**Apply what you read**
(a) Which containers for carrying water does the news report on the Tharparkar water crisis name?
(b) In the news report on the Tharparkar water crisis, write out the part between "The watermen who" and "the same situation.", inclusive, renaming "Dawn" to "the newspaper".

MITHI, April 20: No water releases into the Ran distributary canal for the past one and a half month because of a prolonged water rotation programme has created water crisis in scores of towns and villages in Tharparkar district.
Around 200,000 residents of Mithi, Diplo, Islamkot and scores of villages are supplied potable water from the canal for an hour after 10 days in the beginning and later on once a month through pipeline laid from Naukot to Diplo, Mithi and onwards.
The precious commodity is stored in small tanks in houses in towns and inhabitants of villages near the pipeline fetch water from big tanks built at various locations along the pipeline after trudging on sandy paths for miles.
They bring water in earthen pitchers, plastic cans or rubber bags and take them on foot or on the backs of donkeys and camels.
The villagers who used to drink their livestock water in their villages now drive their cattle to the tanks to get water.
Most of the wells in these towns and villages that remained the only source for water in the past have fallen to disuse over the past couple of years after the pipeline had been laid.
The watermen who owned such wells in towns and earned livelihood by selling water to residents in rubber bags (pakhals), have become jobless and abandoned their business when local municipal committees started supply of canal water to these towns.
The information gathered by Dawn revealed that residents of Mithi, Islamkot, Diplo and score of villages have not been supplied potable water for the past one and a half month through pipes.
Inhabitants of Kaloi, Rahmanabad, Santoro, Dodharo, Khetlari, Rahmanabad and other villages near Naukot are facing the same situation.
Ranshal Das Kolhi, Ali Khan Nohri and other residents of the Kaloi union council said that non-supply of water for a couple of weeks through Ran distributary and other water channels had seriously affected cultivation of crops.
Some landlords had diverted stagnant, brackish water of lakes and ponds to their land but their haris consumed it themselves and fell prey to waterborne diseases, they said.

**Source material**
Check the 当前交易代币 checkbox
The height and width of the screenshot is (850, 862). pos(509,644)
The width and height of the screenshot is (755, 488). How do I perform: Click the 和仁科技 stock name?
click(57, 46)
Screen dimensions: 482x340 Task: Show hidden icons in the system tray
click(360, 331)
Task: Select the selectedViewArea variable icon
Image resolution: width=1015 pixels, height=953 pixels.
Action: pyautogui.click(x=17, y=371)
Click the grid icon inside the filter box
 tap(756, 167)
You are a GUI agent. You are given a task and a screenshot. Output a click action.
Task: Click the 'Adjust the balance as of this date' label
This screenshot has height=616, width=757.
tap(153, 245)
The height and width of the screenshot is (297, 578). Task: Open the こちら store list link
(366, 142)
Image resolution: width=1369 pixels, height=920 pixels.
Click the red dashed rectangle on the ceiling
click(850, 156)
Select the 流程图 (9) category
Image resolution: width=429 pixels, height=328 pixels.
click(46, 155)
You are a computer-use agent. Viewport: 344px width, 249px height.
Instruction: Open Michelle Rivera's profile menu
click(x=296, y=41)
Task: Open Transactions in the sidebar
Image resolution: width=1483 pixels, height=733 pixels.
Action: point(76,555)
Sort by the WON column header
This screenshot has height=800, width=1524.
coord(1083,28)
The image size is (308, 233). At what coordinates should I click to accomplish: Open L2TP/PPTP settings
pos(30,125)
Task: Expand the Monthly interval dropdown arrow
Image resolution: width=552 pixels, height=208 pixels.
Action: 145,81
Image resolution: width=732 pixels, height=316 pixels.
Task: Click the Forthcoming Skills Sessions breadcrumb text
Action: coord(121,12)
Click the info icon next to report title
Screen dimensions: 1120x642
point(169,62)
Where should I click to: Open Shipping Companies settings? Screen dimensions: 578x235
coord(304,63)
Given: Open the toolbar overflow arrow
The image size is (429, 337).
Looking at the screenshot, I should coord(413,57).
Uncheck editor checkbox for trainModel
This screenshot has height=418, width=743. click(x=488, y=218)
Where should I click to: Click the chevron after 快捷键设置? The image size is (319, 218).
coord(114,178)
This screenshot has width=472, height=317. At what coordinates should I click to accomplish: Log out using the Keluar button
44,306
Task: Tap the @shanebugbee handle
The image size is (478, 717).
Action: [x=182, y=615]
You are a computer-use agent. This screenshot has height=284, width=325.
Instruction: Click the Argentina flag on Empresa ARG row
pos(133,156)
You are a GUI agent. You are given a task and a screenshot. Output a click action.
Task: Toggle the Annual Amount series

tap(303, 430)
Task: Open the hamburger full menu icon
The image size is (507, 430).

**Solved tasks**
(a) Earthen pitchers, plastic cans, rubber bags

(b)
The watermen who owned such wells in towns and earned livelihood by selling water to residents in rubber bags (pakhals), have become jobless and abandoned their business when local municipal committees started supply of canal water to these towns.
The information gathered by the newspaper revealed that residents of Mithi, Islamkot, Diplo and score of villages have not been supplied potable water for the past one and a half month through pipes.
Inhabitants of Kaloi, Rahmanabad, Santoro, Dodharo, Khetlari, Rahmanabad and other villages near Naukot are facing the same situation.